The city recently conducted its biennial phone survey, attempting to feel the pulse of the community. This is the city's third time conducting the survey. Survey results were presented to the city council during a Feb. 6 work session.
CFM Strategic Communications administered the phone survey in January that randomly sampled 350 residents via both landline and cell phone. The margin of error is plus or minus 5.2 percent. The average age of the respondents was 58.
Overall, residents found West Linn a great place to live, with 85 percent giving the city top scores. This is an increase of 8 points since 2008.
It came as no surprise that schools and public safety are top on the list of quality and important services. Other high ranking important services include parks, the library and water and sewer services.
Top ranking issues for residents include public safety, parks and recreation, street maintenance and growth management.
'People are pretty happy. There weren't a whole lot of complaints going on,' said Tom Eiland of CFM Strategic Communications. 'What was important six years ago continue(s) to be important today.'
According to the survey, services provided by the city meet or exceed expectations of residents in all areas except economic development. Another area of concern is infrastructure - roads. However, complaints about taxes and elected officials are on the upswing in general the last few years.
'Things are trending pretty well for the city of West Linn,' said Eiland. 'It looks like things are pretty much on target.'
More than 80 percent of residents think the city is taking care of the environment. And 58 percent think the city keeps its promises to voters, up from 43 percent in 2010.
'This is good news,' Eiland said. 'There's a confidence in the community that the city is doing a good job in keeping promises.'
Of the 11 performance areas residents were asked to rate, only four did not meet expectations - they were financial management, street maintenance, growth management and economic development. Nearly three out of four residents do not want development in the Stafford area.
Two new items on the survey this year include measuring support for three different bond measures and looking at where residents get city news.
The three potential bond measures include a pool and recreation center, a drinking water bond and a parks bond. Of the three bonds, only the $10 million drinking water bond showed enough public support for consideration, with 66 percent approval. A small majority of 52 percent supported a $22 million pool and recreation center bond with strongest support among those newer to the city and those with children. Just 47 percent of respondents showed support for a $7 million parks bond.
A majority stated, however, that they want the city to aggressively pursue more economic development.

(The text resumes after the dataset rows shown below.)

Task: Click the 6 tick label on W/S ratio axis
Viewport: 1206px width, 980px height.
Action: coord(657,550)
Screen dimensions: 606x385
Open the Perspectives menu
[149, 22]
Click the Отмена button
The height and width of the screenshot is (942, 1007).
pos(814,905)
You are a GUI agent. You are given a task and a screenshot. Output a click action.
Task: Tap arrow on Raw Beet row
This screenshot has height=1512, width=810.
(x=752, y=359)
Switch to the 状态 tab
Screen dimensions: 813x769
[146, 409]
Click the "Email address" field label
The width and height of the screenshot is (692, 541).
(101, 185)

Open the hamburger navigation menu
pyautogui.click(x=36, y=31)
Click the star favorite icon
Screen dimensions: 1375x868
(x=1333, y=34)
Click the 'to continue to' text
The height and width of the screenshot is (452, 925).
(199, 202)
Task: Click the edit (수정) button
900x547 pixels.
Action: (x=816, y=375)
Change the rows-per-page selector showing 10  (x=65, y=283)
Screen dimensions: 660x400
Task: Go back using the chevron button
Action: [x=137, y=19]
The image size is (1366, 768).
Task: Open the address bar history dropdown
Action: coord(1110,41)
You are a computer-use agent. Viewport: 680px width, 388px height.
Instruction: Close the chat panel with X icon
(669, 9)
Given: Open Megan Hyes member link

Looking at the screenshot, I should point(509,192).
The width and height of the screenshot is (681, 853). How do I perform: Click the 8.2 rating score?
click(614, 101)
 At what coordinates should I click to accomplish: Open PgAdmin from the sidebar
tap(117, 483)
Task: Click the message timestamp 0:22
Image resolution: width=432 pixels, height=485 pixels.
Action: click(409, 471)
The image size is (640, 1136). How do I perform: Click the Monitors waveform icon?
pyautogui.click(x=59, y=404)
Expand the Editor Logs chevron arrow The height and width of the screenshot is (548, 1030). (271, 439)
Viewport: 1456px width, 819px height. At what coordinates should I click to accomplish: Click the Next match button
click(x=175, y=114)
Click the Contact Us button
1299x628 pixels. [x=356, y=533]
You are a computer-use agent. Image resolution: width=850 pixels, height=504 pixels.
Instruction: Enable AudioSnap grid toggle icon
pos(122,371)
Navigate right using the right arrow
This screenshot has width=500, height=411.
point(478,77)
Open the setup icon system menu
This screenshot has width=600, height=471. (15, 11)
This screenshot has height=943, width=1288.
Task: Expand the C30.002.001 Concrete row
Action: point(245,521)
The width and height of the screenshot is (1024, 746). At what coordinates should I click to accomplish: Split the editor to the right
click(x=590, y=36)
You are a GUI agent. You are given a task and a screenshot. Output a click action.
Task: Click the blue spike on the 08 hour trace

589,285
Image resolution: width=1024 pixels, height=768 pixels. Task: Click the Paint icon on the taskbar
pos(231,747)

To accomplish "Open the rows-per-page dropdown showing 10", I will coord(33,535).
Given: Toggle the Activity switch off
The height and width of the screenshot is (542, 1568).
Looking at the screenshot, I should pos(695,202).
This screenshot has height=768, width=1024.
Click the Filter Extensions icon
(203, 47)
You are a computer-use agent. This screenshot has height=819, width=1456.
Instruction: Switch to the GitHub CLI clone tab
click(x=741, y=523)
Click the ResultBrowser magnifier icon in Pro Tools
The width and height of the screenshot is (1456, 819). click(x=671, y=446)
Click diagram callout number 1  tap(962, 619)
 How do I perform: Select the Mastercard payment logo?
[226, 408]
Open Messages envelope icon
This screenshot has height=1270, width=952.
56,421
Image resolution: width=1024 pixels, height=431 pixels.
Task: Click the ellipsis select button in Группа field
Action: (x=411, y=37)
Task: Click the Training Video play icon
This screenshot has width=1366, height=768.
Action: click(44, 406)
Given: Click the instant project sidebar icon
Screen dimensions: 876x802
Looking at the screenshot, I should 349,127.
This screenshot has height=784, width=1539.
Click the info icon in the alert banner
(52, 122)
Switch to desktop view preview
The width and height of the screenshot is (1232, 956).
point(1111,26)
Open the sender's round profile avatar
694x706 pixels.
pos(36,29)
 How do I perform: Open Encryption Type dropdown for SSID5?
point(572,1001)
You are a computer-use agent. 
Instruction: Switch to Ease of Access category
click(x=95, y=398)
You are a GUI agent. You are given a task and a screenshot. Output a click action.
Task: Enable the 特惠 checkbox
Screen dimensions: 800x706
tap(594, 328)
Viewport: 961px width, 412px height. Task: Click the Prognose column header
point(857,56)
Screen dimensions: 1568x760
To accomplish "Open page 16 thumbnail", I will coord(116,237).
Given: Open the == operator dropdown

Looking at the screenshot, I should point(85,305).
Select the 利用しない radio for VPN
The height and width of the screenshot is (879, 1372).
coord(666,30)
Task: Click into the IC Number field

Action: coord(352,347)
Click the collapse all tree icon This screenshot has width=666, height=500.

Though just one in five residents say they attended a city meeting in the last year and 33 percent attend neighborhood meetings, a quarter of residents do not know what neighborhood they live in.
Residents are getting city news through a variety of other sources. Fifty-two percent of respondents get their news from the West Linn Tidings, followed by 31 percent by word-of-mouth and 30 percent from The Oregonian.
An overwhelming 95 percent of respondents have Internet access, well above the 80 percent statewide average. Of those, 63 percent use social media with half on Facebook or other social media.
'It's not just a young person's tool,' said Eiland of the Internet, recommending the city use its large email list of 10,000 to get more information from residents.
City Counciler Jody Carson recommended adding some new questions to the survey in 2014 and redefining vague questions.
'I was impressed by the findings,' Eiland said. 'People like living here.'
The city uses the survey to rate the importance and quality of city services, assess perceptions of city activities, track changes of opinion, measure support for bond measures and to assess where people get news about local issues.
The city council will use the survey results as just one tool during its annual goal-setting workshop this weekend.
'The survey is a place for us to start asking more questions,' West Linn Mayor John Kovash said.